Open Computer Forensics Architecture

---

Welcome

The Open Computer Forensics Architecture (OCFA) is a modular computer forensics framework built by the Dutch National Police Agency [KLPD/Dutch]. The main goal is to automate the digital forensic process to speed up the investigation and give tactical investigators direct access to the seized data through an easy to use search and browse interface.

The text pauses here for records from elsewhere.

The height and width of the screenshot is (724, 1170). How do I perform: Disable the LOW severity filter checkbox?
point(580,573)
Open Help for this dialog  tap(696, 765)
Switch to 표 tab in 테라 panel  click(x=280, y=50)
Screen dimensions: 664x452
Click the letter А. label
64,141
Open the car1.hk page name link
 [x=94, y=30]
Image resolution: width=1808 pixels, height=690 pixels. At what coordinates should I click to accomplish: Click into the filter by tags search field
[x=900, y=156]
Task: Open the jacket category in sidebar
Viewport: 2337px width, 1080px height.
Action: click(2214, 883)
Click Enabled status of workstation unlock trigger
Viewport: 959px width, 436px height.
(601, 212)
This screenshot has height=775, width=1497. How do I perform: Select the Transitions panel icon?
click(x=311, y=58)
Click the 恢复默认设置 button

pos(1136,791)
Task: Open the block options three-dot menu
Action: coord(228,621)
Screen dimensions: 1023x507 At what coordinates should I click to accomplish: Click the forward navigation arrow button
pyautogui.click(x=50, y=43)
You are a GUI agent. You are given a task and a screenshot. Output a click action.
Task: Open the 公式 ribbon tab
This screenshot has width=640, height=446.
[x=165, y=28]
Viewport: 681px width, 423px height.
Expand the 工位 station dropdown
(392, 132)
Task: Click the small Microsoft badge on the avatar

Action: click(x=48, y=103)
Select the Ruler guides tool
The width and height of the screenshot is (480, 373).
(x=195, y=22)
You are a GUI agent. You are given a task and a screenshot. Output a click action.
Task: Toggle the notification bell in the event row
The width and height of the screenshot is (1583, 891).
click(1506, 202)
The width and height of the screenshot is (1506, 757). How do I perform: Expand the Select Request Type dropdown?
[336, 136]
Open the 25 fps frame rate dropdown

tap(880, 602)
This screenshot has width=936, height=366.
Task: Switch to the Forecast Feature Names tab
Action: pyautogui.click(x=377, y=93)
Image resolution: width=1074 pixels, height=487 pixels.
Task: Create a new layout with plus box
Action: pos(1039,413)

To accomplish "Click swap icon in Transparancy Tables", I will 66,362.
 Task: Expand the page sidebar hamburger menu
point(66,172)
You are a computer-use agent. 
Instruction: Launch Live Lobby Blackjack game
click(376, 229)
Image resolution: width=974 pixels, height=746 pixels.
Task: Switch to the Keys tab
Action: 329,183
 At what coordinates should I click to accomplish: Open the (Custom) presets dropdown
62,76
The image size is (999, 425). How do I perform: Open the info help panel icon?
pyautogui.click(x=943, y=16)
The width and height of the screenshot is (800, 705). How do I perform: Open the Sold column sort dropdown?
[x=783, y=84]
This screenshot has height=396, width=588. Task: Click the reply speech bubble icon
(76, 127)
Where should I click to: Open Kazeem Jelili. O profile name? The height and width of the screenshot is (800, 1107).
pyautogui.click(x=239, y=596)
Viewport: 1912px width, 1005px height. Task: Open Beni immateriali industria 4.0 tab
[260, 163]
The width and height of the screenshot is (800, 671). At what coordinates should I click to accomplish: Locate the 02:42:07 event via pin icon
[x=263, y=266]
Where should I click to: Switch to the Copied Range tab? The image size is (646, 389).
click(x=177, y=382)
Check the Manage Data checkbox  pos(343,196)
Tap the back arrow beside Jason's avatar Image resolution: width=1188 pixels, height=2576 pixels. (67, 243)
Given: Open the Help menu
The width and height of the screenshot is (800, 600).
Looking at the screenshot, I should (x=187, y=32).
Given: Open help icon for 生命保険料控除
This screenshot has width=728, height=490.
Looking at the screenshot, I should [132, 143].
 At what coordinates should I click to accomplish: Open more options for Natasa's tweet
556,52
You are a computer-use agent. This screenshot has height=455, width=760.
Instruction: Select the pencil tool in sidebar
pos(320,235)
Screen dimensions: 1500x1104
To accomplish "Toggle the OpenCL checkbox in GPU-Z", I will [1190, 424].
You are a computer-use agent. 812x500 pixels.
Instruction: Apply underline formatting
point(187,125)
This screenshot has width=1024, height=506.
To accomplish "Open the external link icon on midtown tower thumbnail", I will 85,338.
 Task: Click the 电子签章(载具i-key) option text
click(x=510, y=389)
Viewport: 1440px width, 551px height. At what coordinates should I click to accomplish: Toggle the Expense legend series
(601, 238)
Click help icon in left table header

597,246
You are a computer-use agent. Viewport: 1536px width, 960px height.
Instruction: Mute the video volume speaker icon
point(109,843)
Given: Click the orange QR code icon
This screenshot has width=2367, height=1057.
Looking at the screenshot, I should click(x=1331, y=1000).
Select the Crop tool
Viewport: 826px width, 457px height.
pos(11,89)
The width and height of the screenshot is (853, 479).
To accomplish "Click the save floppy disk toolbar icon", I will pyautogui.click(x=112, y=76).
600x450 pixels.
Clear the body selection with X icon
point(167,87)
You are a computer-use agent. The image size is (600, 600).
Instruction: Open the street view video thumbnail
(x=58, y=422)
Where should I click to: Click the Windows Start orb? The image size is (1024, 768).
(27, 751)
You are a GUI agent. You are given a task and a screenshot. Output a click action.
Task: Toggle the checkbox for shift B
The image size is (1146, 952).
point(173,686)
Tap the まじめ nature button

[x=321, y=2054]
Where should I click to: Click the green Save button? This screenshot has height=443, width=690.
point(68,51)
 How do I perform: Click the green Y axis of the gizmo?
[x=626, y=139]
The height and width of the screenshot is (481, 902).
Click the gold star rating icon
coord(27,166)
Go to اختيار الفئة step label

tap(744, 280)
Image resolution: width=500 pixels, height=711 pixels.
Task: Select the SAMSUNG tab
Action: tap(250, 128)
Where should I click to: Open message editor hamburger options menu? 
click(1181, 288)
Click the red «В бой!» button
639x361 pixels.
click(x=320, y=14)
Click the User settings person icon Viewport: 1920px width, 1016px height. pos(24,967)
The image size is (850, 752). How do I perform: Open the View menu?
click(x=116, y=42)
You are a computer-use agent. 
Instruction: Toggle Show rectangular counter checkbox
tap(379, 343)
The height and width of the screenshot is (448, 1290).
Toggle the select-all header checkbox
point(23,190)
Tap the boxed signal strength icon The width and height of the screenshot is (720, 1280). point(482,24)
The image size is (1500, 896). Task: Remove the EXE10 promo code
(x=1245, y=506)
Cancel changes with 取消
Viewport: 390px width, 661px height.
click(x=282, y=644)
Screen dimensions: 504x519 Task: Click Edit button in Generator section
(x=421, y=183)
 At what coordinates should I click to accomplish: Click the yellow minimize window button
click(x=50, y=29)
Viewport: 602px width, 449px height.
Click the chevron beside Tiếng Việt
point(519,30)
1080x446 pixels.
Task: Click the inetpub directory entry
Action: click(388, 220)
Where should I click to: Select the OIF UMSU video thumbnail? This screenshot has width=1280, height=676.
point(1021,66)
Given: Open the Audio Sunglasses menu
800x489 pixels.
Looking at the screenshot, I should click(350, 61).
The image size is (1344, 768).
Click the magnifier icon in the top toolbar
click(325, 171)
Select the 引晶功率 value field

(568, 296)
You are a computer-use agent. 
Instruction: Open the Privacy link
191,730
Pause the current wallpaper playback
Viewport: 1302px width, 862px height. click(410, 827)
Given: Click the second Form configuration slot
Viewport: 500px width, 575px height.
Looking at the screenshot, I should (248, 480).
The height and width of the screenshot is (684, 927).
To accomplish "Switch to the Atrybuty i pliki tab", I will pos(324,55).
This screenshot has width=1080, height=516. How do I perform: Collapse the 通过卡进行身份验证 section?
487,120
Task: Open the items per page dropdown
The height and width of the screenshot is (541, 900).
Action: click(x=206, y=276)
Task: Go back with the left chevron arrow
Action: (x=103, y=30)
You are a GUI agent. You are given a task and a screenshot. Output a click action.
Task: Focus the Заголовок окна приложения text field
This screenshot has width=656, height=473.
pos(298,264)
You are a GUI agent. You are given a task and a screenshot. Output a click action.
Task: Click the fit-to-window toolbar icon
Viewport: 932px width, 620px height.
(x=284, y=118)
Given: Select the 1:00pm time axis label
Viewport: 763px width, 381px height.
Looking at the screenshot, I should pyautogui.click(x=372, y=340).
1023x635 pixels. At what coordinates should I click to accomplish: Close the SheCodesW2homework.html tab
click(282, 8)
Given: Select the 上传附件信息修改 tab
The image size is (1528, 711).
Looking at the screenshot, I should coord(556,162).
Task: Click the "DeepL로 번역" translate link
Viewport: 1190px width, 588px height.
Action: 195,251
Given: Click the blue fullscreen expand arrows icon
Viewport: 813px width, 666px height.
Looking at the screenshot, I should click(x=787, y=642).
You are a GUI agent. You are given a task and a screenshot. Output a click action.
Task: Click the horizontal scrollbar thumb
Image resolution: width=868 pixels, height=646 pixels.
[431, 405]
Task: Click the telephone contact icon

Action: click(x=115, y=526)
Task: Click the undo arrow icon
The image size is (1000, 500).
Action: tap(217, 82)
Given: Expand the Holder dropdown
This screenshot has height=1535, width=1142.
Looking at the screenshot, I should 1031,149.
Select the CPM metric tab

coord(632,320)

Please visit our WIKI to find out about the technical information and how to use ocfa. The Project Page gives access to the download page.

Tested installations

At the moment two Linux installations are tested:

• Suse Linux Enterprise Server SLES 9.3 and SLES 10. (Recommended if HP support is required)
• Ubuntu 8.10 and 9.04, 32 and 64 bit. (Recommended for easy install)

Download source package

Download the source packages ocfa-2.x.xplx-gpl.tar.bz2 from the project files section.

Documentation

There are two documents prefarable to read:

• Installation howto: InstallingOcfaOnUbuntu.pdf
• Practical usage howto: PracticalUseOCFA.pdf

Get involved!

We encourage people interested in ocfa and involved in computer forensics to join our mailinglist

We are also looking for third party contributors to extend our module base. We are very happy with contributers like the University College Dublin UCD (REAPER), Karlstad University (FIVES), New Bulgarian University Sofia (module fivesfaces), Belgian Federal Police (Debian forensics packages)

Required knowledge

Ocfa is build on top of the Linux operating system. To use and install ocfa, knowledge of Linux is required. To operate ocfa, also knowledge of the SQL query language is preferable. Since ocfa is a digital forensics framework, the user needs some knowledge about computer forensics.